"Uma
noite em junho de 1940, uma multidão animada em Berlim aguardava a chegada de
Adolf Hitler na ópera. O exército alemão ia conquistando vitória após vitória
na Europa na época, e quando o ditador finalmente entrou na sala, o público saudou
com gritos apaixonados de "Sieg Heil!" "Heil
Hitler!" e "Fuehrer Heil!”.
Com o
Pacto de não agressão Nazista-Soviético em 1939 ainda em vigor, um dos participantes
naquela noite era Valentin Berezhkov, um intérprete para Stalin.
"Como
eu estou vendo tudo isso", lembrou em suas memórias: "Eu estou
pensando em mim mesmo – e o pensamento me assusta – como muito que há em comum
entre este acontecimento e os nossos congressos e conferências, quando Stalin
faz a sua entrada no salão. A mesma estrondosa, interminável ovação de pé.

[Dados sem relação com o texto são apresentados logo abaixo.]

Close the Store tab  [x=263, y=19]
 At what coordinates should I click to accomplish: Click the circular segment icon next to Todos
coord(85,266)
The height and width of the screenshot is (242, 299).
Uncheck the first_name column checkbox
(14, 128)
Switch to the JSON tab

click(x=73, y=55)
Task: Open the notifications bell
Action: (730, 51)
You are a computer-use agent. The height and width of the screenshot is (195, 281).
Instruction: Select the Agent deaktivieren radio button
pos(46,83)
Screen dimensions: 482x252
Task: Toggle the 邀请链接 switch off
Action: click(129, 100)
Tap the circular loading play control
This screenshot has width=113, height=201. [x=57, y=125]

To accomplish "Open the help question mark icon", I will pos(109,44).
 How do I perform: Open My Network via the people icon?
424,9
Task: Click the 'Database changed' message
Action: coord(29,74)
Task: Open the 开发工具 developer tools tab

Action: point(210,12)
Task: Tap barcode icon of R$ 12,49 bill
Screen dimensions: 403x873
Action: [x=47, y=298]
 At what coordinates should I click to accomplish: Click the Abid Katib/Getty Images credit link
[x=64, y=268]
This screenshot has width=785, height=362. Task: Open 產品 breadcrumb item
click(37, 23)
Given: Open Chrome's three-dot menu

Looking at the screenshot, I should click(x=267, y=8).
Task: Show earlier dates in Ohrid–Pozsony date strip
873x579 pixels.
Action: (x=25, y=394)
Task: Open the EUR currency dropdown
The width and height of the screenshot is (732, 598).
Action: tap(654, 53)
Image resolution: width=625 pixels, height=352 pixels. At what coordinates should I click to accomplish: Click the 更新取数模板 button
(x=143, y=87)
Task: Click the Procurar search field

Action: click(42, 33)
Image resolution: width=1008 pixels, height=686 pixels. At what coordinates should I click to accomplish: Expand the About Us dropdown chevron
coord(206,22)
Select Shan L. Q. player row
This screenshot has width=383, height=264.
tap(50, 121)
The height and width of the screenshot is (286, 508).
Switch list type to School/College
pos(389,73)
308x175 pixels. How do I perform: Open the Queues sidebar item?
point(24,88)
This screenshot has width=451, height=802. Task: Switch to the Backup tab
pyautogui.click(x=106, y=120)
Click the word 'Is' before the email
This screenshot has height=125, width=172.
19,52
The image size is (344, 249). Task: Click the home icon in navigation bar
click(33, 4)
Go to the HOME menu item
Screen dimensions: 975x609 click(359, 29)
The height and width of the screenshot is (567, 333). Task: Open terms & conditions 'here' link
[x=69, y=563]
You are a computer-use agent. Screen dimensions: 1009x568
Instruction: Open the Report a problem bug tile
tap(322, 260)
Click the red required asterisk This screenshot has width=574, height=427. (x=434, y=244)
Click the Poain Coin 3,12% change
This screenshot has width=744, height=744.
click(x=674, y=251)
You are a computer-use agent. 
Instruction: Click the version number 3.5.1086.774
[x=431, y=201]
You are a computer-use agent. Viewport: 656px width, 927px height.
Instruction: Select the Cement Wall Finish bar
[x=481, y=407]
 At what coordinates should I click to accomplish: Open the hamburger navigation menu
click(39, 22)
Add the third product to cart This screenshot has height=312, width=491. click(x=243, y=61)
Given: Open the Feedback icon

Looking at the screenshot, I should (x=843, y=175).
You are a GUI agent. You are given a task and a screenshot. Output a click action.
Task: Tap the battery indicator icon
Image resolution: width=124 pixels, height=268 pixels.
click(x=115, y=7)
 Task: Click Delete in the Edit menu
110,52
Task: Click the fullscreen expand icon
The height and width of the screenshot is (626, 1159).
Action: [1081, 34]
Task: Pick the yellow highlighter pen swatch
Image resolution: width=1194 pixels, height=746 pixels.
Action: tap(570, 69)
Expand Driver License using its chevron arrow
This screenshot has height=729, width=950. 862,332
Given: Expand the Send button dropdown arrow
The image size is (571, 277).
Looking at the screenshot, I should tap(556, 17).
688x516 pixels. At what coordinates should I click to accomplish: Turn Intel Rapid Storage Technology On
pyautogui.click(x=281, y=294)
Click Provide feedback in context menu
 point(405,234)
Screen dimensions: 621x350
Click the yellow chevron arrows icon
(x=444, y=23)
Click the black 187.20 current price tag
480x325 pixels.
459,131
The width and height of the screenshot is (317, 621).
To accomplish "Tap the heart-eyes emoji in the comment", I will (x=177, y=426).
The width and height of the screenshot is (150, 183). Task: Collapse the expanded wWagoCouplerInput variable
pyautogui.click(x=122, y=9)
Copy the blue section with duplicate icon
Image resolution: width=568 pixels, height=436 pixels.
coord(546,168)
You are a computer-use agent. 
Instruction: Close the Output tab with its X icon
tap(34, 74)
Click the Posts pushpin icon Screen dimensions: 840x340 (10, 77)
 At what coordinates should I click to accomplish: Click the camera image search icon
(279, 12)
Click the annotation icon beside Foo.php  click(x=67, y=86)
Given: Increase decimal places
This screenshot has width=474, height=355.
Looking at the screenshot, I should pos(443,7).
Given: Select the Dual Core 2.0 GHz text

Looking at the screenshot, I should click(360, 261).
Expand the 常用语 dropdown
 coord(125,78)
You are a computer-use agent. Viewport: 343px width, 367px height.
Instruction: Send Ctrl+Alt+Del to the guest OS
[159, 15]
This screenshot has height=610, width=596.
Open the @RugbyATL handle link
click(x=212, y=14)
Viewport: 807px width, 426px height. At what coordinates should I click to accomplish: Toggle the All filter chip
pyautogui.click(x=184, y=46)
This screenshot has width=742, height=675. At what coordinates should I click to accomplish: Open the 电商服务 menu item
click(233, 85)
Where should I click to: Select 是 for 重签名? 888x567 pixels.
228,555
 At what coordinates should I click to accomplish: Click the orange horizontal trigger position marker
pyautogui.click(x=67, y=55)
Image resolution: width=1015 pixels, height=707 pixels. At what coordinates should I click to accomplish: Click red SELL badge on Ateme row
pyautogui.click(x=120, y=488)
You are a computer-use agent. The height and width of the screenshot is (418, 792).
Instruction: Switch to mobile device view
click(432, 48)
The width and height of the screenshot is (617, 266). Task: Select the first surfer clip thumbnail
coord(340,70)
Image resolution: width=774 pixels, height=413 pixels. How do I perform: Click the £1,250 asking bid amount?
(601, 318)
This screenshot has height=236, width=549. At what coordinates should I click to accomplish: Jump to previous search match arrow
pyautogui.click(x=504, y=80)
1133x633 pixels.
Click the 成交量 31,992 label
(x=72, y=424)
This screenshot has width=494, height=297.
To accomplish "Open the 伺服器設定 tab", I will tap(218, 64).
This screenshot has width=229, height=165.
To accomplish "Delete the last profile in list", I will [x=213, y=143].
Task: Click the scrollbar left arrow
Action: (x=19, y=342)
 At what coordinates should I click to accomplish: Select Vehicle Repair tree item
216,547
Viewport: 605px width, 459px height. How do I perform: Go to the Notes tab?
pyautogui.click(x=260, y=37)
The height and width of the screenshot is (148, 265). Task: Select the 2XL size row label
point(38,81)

Quase os mesmos gritos histéricos de “Glória a Stalin” “Glória a nosso líder””.
Os
paralelos entre o comunismo e o fascismo têm sido notados muitas vezes
alimentando debates intermináveis sobre os movimentos, se eram fundamentalmente
semelhantes ou diferentes. O Diabo na História (The Devil in History), um novo
livro do cientista político Vladimir Tismaneanu, apresenta uma perspectiva
genuinamente nova sobre este tema, tirando lições duradouras e horripilantes das
experiências com o totalitarismo no século passado.
Em vez
de escrever um tratado histórico, Tismaneanu produziu "uma interpretação
político-filosófica de como aspirações utópicas maximizadas podem levar aos
pesadelos de campos soviéticos e nazistas personificados por Kolyma e
Auschwitz." Impulsionada pela jornada intelectual pessoal do autor, o
livro é um longo ensaio que analisa as interpretações e evolução do comunismo e
do fascismo.
Tismaneanu
toca em tantas questões que não consegue fornecer todas as respostas. Mas ao
fazer isso, ele revigora importantes debates sobre não apenas as ideologias
passadas mas também as atuais e futuras. O animus para o liberalismo moderno,
que ele encontra na raiz de ambos, antes movimentos totalitários, não
desapareceu, e que o mundo liberal de hoje deve permanecer alerta para as suas
manifestações contemporâneas.
Onde a
esquerda encontra a direita
Muitos
intelectuais, que passaram boa parte de suas vidas por trás da Cortina de Ferro,
acabaram acreditando que o comunismo e o fascismo eram basicamente iguais.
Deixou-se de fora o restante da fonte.